PLL clock synthesizer with a 1:20 fanout — what it means for the board
The CY28349BOC is a Cypress clock synthesizer and driver built around an integrated PLL. It accepts a single LVTTL or crystal input and distributes up to twenty clock outputs, making it a central clock-tree device for a motherboard, baseband card, or networking line card that needs to fan a clean reference to multiple PLLs, ASICs, or FPGAs. The 1:20 ratio means one reference oscillator feeds twenty loads — a significant fanout that saves multiple buffer stages but also places a premium on the PLL's jitter performance and the board's decoupling scheme. The supply is tightly specified at 3.135 V to 3.465 V, so the 3.3 V rail needs to stay inside ±5 % under transient load. Operating temperature is limited to 0 °C to 70 °C — a commercial-grade part intended for indoor, temperature-controlled equipment such as servers, telecom racks, and test gear. Not rated for the -40 °C to 85 °C industrial range that a motor drive or outdoor radio would require.

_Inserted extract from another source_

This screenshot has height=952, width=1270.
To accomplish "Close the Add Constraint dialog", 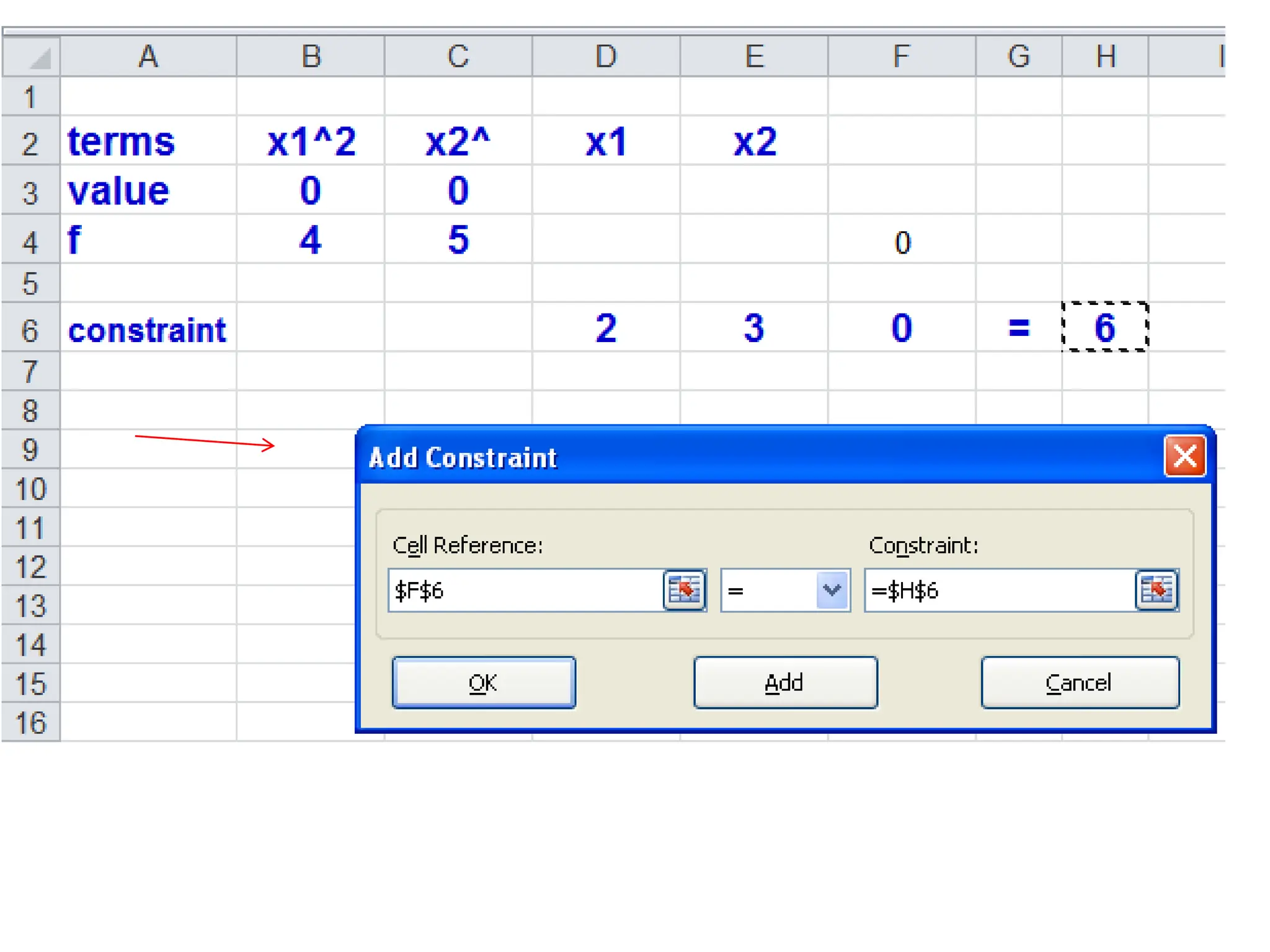I will (1184, 457).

Package and footprint — 48-BSSOP considerations
Housed in a 48-lead SSOP (7.50 mm body width), surface-mount only. The 0.635 mm pitch is fine enough that a standard wave-solder profile may bridge adjacent pins — reflow is the recommended assembly method. No exposed thermal pad, so the package relies on the leadframe and PCB copper for heat dissipation; keep the surrounding ground plane continuous under the part.
Active production, but RoHS non-compliant
That said, it is marked RoHS non-compliant, meaning it contains lead (Pb) in the solder finish or die-attach. This is a hard stop for any design that must meet EU RoHS or similar directives. For legacy assemblies that are RoHS-exempt or already use tin-lead solder, it is a valid, fully qualified drop-in.